-- Passage to read --
• • • •
He is an instinctive couturier, a spontaneous artist, a visual master and a craft juggler. His design eye turns gleefully towards what he creates and like a child lost in a candy store, he allows his heart to prevail as he gets going on a design. Off he goes mixing textures with prints, cutting his textiles into scrumptious silhouettes, adding delectable details and finishing a masterpiece with regal embellishments.
JJ Valaya is an artist who exists in the past perfect. A royal nomad, who in the same breath can think both as a royal and a nomad. He is a visionnaire and a design professional who ‘lives life king-size’, with dollops of guts and perseverance thrown in. He possesses a sense of adventure, which has prompted him to launch the Valaya world online with www.valaya.com. He is working away, pat in the midst of a pandemic, even when many of his contemporaries are in total denial. He laughs, “Just as I returned refreshed from a self-imposed two-year sabbatical, the world went indoors in what is being seen as a global lockdown, or as I like to call it, the forced holiday.” And so, JJ, refreshed and raring to go, did not put a spanner to his thoughts. Instead, he galloped ahead to launch the store online. “It was a simple reversal. We were gearing up to launch our flagship brick and mortar store, which we have predictably put on hold. Instead, we launched an online store.”
• • • •
-- Data section --
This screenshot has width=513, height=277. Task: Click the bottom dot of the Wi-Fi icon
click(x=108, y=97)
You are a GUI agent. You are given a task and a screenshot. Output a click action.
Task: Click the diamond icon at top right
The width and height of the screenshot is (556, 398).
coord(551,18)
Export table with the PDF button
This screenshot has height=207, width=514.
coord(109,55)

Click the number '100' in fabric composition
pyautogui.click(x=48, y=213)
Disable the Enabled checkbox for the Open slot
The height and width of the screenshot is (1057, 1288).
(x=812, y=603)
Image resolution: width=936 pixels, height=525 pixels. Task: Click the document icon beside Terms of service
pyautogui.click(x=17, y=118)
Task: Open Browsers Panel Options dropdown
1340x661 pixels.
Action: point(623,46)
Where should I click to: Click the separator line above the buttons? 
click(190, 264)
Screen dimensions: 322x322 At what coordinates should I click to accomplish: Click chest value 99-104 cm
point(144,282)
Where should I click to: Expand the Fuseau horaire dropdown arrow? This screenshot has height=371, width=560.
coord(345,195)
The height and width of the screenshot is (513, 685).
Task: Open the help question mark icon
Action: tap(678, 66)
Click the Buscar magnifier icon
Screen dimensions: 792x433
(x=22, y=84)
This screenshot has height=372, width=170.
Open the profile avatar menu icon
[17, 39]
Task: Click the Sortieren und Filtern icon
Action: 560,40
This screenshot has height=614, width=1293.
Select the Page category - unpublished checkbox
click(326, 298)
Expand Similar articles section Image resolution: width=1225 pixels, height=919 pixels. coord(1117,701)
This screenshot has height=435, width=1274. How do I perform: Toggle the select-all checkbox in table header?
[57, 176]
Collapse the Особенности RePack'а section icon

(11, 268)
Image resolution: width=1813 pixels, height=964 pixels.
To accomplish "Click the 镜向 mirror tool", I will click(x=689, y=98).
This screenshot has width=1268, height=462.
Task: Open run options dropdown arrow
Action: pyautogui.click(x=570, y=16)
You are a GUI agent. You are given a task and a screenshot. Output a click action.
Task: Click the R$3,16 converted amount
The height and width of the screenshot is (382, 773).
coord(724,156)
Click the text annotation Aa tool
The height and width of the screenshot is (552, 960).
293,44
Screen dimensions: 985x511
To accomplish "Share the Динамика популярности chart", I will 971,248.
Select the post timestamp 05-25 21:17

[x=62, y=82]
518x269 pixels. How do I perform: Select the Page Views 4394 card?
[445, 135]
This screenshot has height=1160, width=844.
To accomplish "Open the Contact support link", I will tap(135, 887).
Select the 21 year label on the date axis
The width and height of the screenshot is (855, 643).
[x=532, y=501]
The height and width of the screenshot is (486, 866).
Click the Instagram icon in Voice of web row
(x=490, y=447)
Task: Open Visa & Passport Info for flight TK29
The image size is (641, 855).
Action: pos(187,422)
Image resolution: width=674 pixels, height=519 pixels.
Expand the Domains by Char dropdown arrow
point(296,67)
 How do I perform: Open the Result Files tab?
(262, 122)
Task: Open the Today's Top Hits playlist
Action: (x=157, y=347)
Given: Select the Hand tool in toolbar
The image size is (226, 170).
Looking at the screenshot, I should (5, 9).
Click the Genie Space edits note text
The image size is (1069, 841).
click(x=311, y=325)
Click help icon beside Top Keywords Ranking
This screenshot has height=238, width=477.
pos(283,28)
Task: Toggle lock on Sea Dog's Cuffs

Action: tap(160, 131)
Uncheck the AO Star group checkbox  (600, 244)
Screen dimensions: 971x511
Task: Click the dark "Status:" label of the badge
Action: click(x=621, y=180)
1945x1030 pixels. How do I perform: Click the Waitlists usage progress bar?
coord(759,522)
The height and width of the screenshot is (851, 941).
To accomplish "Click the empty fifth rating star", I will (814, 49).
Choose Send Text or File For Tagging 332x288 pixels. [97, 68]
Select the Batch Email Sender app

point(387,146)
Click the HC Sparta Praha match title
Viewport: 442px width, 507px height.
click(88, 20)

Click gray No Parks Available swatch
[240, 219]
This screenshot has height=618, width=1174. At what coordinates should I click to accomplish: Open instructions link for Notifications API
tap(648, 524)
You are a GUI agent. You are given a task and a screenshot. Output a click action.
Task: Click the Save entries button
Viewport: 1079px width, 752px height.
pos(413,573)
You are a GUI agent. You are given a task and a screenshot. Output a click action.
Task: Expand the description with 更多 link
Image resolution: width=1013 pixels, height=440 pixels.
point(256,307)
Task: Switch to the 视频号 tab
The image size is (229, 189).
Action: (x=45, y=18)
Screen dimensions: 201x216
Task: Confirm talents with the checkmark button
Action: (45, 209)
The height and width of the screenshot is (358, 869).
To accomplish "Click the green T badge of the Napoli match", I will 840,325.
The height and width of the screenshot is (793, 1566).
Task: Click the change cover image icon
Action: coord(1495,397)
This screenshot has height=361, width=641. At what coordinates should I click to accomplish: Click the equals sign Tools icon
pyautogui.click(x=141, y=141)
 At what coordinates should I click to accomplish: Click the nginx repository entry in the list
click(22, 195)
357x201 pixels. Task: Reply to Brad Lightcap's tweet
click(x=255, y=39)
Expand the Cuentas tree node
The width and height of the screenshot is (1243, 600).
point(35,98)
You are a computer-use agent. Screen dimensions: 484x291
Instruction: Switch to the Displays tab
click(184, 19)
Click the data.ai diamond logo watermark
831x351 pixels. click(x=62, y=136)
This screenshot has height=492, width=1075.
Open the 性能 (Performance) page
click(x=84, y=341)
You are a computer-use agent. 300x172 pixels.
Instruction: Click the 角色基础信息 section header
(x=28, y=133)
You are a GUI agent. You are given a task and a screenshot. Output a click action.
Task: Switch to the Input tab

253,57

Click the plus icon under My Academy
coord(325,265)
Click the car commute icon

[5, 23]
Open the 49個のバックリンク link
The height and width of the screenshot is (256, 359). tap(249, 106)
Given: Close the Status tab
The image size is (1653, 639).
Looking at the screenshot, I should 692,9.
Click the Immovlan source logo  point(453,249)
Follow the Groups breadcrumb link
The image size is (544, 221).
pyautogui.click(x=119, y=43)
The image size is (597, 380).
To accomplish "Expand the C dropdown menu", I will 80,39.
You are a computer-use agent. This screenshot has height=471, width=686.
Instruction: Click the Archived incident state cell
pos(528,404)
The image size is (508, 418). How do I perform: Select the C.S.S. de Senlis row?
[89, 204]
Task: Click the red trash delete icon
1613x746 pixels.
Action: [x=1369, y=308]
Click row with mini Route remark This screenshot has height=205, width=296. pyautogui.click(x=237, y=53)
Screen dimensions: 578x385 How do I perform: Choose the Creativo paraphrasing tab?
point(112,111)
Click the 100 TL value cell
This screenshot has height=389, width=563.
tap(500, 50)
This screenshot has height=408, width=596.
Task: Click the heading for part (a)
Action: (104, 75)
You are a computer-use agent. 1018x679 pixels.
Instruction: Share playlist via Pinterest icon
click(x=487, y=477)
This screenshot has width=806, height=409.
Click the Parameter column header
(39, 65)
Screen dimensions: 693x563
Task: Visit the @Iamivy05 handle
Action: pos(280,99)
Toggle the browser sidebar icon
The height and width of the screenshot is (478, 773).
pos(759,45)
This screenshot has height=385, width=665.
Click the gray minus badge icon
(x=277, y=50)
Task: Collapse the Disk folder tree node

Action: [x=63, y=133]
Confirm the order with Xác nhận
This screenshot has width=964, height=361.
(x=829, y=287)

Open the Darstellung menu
• • • •
-- Actions to take --
1 - Set down the portion of the JJ Valaya profile starting at "He is an instinctive" and ending at "with regal embellishments.".
2 - Render this sentence from the JJ Valaya profile in Spanish: "He possesses a sense of adventure, which has prompted him to launch the Valaya world online with www.valaya.com."
3 - Carry the profile of designer JJ Valaya forward, picking up right after its final sentence.

-- Results --
1 -
He is an instinctive couturier, a spontaneous artist, a visual master and a craft juggler. His design eye turns gleefully towards what he creates and like a child lost in a candy store, he allows his heart to prevail as he gets going on a design. Off he goes mixing textures with prints, cutting his textiles into scrumptious silhouettes, adding delectable details and finishing a masterpiece with regal embellishments.

2 - Posee un sentido de la aventura, que lo ha llevado a lanzar el mundo Valaya en línea con www.valaya.com.

3 -
He calls it his “doorway to the world, a stepping stone to reach out to heritage seekers across India who can now shop a Valaya, sitting in the comfort of their homes.” It is only after he has reached out to the four corners of India that he will talk to the rest of the world, sharing his India story with heritage seekers, “may they be living in any physical zone of this universe.” Valaya shares, “I like to see myself as a geek, a tech child. We took our first step online as early as the 90s when we launched our website. It was, at that time, a brand piece and not for e-commerce.” Taking it to the commerce side then was just about shifting gears for him. He says, “I have signed off 2020. Let’s face it, most in the industry have. In fact, if you look deeply, half of those who, like us, started 30 years ago have fallen off the grid. The other half is trying to remain afloat this historic year.” Valaya instead is using this time to re-launch, introspect, take the world’s eye towards the many little stories he created this year.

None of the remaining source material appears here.